Characterization of cysteinyl leukotriene receptors on human saphenous veins: antagonist activity of montelukast and its metabolites.

Abstract

The aims of this study were to determine the cysteinyl leukotriene (CysLT) receptors expressed in the human saphenous vein, to examine contractile response to LTC4 and LTD4, to evaluate antagonist activity of montelukast, a specific CysLT1 receptor antagonist used in asthma, and to characterize the CysLT receptors involved in the contractile response. The analysis by reverse-transcriptase polymerase chain reaction indicated that CysLT1 and CysLT2 receptors are expressed by saphenous veins. In varicose vein rings, the potencies (pD2) of LTC4 and LTD4 were similar: 7.4 +/- 0.2 and 7.4 +/- 0.1, respectively. Pretreatment with acivicin, a gamma-glutamyl transpeptidase (gamma-GT) inhibitor, to prevent potential metabolism of LTC4 to LTD4, did not alter the response to LTC4. In nondistended vein rings from patients undergoing arterial bypass, the LTC4 pD2 was 7.8 +/- 0.1, and pretreatment with S-hexyl-GSH, a potent gamma-GT inhibitor, caused a fourfold rightward shift of the LTC4 concentration-response curve.
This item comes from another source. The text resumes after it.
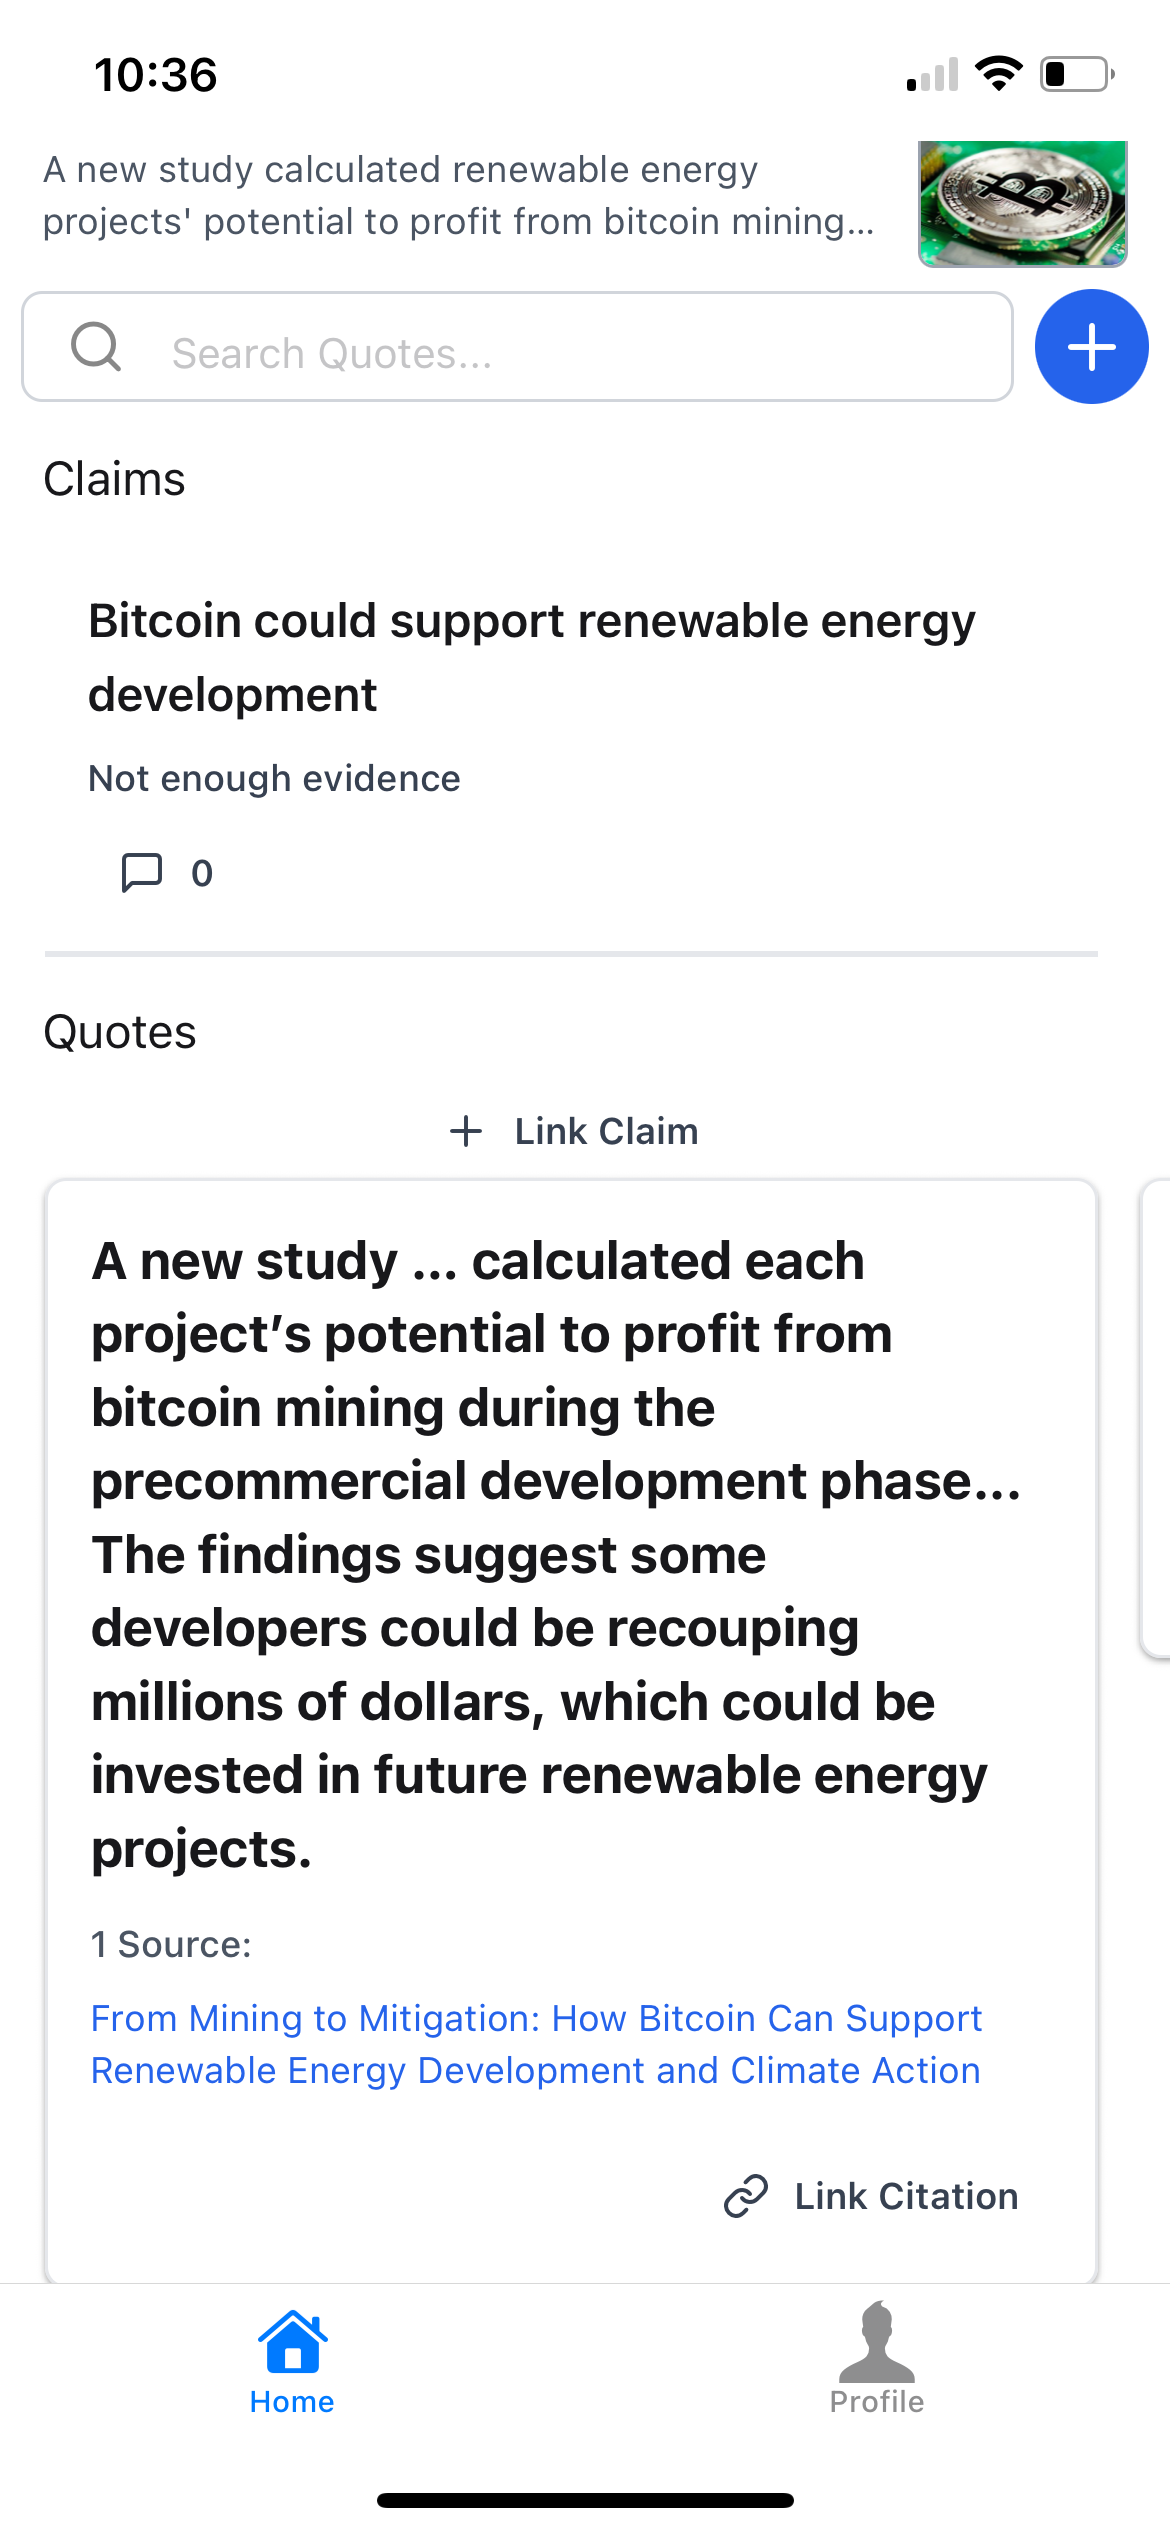Tap the battery indicator in status bar
The width and height of the screenshot is (1170, 2532).
1077,74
In varicose and nondistended saphenous vein rings, montelukast (10(-8) and 10(-7) M) exerted a potent activity against LTD4 and LTC4, in the presence or absence of gamma-GT inhibitors. In varicose vein rings, the two active metabolites of montelukast also exerted antagonist activities with potencies similar to montelukast. BAY u9773 (CysLT2 agonist/dual CysLT1/CysLT2 antagonist) did not cause contraction and inhibited the LTC4- and LTD4-induced contractions. In conclusion, human saphenous veins express CysLT1 and CysLT2 receptors, but only CysLT1 receptors are implicated in the contraction.